• **PROBLEM DESCRIPTION**
The required result is each line of the entries below containing the string "Zirkusleben".

• **DATA RECORDS**
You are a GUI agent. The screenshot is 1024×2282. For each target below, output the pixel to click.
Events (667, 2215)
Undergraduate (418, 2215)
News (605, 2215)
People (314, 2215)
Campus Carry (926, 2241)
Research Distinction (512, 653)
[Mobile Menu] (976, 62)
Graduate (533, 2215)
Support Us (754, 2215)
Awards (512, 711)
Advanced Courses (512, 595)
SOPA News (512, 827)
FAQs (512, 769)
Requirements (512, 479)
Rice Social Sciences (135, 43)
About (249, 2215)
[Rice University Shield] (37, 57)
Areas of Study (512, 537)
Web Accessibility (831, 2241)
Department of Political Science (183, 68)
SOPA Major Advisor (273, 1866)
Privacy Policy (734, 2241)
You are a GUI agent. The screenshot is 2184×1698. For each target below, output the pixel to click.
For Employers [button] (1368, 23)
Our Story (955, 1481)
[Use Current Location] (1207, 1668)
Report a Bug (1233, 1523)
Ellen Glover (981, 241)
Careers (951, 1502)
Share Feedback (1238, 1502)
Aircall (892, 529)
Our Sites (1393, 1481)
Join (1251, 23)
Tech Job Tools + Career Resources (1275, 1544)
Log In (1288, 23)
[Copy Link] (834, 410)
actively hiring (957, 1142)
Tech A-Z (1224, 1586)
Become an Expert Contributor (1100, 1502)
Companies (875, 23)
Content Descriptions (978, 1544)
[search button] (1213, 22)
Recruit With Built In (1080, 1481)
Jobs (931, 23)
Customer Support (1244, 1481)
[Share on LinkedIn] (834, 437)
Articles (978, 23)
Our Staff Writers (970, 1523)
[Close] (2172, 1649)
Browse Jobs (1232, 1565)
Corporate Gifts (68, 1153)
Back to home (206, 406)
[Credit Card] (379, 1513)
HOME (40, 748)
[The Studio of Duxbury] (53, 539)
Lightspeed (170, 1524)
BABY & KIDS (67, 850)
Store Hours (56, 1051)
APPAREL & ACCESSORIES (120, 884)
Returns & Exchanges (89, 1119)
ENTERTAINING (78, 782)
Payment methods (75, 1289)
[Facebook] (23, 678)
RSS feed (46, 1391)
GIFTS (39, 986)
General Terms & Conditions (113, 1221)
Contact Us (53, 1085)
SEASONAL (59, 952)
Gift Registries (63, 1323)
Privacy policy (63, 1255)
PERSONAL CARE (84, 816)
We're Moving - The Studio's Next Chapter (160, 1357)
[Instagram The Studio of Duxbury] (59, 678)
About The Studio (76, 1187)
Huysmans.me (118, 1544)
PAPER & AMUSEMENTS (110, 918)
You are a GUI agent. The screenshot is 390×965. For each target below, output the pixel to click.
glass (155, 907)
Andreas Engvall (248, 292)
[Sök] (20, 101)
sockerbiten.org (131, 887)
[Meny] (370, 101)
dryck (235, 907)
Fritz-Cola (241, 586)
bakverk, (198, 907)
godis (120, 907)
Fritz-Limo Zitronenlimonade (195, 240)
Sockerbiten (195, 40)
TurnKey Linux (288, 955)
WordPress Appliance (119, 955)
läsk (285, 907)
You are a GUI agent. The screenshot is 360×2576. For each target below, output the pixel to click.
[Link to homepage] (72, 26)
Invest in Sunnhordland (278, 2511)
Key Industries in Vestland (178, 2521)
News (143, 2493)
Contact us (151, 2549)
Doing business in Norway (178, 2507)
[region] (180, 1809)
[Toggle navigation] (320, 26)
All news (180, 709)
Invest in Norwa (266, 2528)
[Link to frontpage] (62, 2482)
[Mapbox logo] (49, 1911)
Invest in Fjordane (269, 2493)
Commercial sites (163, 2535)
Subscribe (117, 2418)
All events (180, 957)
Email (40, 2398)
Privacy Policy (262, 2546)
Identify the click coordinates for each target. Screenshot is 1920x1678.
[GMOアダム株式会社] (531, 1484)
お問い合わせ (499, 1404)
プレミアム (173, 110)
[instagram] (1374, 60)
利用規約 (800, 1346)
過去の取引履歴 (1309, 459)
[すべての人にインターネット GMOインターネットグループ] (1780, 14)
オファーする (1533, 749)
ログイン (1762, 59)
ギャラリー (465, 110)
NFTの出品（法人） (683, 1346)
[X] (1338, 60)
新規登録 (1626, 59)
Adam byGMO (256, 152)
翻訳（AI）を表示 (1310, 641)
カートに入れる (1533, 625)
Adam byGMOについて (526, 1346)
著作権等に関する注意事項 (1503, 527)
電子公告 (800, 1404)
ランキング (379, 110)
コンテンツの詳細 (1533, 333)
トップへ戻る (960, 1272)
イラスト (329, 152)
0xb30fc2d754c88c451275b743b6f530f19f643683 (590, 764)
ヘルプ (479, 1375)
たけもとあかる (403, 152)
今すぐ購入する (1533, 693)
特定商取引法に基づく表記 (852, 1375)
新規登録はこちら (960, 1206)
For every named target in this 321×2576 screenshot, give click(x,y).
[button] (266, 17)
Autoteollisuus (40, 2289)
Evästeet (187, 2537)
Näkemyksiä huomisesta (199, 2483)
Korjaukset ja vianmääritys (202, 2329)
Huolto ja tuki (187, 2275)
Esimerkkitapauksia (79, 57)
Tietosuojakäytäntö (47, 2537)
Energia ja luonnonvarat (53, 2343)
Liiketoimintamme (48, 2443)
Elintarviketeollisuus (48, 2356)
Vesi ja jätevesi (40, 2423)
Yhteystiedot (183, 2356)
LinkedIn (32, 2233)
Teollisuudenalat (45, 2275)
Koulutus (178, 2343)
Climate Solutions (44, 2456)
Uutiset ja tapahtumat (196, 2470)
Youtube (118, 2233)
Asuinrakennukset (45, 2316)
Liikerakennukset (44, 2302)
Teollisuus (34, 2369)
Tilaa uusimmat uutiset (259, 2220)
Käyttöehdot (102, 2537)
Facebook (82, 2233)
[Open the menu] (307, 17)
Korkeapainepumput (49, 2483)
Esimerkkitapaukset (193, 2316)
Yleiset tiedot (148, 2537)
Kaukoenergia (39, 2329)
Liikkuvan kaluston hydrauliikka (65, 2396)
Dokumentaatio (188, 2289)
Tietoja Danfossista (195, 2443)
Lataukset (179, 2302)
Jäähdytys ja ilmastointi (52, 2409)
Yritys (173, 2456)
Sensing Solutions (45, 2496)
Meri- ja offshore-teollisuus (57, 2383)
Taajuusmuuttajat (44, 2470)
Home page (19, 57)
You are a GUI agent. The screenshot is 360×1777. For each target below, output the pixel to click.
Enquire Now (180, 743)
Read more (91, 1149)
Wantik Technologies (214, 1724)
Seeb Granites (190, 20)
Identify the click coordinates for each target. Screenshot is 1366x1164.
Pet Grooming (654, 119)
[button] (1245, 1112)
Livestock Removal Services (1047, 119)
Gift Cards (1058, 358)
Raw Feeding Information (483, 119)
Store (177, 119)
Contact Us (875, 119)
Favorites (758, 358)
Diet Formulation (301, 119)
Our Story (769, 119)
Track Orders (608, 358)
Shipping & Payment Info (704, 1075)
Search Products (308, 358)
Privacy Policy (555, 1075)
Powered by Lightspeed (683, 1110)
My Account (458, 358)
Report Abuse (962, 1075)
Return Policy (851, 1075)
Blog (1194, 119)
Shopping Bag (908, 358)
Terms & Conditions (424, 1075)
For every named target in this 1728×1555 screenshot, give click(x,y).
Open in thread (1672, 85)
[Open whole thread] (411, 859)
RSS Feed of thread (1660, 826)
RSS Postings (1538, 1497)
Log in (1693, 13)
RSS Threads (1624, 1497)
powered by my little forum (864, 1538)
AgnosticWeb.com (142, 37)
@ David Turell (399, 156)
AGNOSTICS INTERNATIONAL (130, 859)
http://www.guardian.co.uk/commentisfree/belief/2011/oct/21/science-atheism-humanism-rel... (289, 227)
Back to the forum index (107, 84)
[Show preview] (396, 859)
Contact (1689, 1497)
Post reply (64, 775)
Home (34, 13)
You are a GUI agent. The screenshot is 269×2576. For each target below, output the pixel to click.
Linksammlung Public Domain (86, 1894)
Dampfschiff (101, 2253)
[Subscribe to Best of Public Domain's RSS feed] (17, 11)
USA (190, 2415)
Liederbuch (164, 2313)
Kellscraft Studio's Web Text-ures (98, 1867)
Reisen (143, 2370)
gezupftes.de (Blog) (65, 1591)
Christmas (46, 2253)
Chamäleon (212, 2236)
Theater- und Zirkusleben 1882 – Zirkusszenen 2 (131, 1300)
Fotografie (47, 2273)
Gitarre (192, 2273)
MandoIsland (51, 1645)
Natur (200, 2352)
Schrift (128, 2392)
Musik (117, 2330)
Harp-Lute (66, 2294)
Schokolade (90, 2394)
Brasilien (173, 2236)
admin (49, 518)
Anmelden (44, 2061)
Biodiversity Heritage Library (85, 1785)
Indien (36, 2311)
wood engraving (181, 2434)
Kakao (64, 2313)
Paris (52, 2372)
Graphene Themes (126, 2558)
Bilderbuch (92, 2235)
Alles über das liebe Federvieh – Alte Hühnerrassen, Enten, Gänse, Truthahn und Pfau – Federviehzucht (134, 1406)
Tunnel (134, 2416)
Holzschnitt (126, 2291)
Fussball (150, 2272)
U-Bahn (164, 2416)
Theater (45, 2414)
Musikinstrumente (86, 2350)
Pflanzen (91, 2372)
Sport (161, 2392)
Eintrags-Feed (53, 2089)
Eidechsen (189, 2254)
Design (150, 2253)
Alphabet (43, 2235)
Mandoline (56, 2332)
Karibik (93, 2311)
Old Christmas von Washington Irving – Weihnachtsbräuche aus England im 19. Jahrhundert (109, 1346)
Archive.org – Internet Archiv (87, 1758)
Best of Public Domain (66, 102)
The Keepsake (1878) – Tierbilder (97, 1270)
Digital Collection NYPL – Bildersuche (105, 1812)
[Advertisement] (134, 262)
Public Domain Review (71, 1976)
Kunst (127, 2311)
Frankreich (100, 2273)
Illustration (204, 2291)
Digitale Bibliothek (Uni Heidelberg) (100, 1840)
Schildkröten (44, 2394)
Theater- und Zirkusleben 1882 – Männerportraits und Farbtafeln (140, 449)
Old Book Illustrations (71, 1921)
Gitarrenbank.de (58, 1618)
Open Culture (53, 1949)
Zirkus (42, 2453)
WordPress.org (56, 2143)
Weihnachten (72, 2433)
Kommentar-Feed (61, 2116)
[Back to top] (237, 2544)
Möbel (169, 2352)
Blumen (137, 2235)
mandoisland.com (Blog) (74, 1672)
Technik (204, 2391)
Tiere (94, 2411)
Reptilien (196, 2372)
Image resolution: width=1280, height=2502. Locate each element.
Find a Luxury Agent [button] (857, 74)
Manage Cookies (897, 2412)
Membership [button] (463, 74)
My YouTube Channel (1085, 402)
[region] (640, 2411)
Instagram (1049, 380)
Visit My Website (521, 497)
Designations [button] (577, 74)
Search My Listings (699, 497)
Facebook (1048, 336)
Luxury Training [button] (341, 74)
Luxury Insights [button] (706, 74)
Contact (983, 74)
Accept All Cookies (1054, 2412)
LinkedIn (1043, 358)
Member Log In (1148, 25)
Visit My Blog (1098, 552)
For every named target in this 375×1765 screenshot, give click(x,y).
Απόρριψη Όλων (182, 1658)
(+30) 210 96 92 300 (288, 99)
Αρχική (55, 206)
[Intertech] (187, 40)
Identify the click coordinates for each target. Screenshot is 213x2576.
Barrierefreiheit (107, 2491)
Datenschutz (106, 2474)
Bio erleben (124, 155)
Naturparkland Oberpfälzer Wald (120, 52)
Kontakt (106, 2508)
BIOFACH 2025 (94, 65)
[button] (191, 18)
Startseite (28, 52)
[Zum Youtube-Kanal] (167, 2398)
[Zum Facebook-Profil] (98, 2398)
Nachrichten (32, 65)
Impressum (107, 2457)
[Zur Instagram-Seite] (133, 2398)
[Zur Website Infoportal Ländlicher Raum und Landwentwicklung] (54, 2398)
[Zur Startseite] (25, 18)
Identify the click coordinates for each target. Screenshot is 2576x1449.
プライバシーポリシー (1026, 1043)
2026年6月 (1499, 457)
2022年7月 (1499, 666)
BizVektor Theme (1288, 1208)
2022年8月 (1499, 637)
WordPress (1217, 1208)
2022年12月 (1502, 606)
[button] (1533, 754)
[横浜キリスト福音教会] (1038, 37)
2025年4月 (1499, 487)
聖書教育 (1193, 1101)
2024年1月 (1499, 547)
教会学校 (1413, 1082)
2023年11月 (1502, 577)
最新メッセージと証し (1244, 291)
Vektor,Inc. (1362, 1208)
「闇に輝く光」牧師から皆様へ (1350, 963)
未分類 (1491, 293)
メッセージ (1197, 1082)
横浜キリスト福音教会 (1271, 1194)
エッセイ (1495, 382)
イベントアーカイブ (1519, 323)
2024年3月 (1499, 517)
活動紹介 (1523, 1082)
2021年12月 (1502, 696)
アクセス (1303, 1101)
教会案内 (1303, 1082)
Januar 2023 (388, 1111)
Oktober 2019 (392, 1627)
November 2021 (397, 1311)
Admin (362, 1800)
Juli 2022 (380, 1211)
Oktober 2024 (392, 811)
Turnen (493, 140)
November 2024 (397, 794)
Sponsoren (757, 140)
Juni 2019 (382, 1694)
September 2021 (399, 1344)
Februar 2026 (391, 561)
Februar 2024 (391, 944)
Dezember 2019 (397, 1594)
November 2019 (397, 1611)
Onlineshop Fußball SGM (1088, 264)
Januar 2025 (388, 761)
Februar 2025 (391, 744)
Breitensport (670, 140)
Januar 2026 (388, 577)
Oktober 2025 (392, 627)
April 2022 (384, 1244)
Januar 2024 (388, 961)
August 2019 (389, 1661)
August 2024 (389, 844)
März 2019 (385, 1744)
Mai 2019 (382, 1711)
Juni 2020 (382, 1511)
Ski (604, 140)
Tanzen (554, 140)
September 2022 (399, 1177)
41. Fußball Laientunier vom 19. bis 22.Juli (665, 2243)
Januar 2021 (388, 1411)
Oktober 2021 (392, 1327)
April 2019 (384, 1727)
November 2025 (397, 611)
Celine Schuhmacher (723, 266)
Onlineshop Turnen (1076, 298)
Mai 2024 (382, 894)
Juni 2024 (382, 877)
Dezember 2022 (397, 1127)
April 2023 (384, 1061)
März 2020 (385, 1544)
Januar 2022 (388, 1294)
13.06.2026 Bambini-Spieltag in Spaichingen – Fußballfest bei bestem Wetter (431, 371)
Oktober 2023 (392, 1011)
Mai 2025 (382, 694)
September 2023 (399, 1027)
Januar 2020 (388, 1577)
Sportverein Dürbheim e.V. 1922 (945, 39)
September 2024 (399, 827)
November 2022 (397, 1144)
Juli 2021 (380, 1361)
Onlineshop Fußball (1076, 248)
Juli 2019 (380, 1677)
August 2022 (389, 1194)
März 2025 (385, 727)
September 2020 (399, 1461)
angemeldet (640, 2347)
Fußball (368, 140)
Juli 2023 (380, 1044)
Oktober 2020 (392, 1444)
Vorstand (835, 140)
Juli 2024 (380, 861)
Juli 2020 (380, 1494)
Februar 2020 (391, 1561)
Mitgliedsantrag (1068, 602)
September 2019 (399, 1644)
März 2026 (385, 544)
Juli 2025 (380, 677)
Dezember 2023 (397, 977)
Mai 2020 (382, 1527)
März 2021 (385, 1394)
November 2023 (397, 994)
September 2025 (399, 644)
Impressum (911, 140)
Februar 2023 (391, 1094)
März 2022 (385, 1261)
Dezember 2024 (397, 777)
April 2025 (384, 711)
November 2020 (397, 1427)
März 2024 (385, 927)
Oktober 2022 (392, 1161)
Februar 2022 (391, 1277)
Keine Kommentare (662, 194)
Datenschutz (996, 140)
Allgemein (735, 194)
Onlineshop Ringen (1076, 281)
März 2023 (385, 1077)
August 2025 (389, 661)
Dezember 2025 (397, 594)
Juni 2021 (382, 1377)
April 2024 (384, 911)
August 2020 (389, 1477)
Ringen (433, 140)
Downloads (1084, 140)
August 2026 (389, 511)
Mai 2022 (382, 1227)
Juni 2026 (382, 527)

• **EXPECTED OUTPUT**
Theater- und Zirkusleben 1882 – Zirkusszenen 2 (131, 1300)
Theater- und Zirkusleben 1882 – Männerportraits und Farbtafeln (140, 449)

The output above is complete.